## [Task description]
Rewrite the material below, changing "Dense Fog Advisory" to "Winter Storm Warning" and leaving everything else as it is.

+ + +

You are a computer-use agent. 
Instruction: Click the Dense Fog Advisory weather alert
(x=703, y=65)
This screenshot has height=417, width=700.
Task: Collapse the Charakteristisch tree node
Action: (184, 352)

+ + +

## [Complete answer]
You are a computer-use agent. 
Instruction: Click the Winter Storm Warning weather alert
(x=703, y=65)
This screenshot has height=417, width=700.
Task: Collapse the Charakteristisch tree node
Action: (184, 352)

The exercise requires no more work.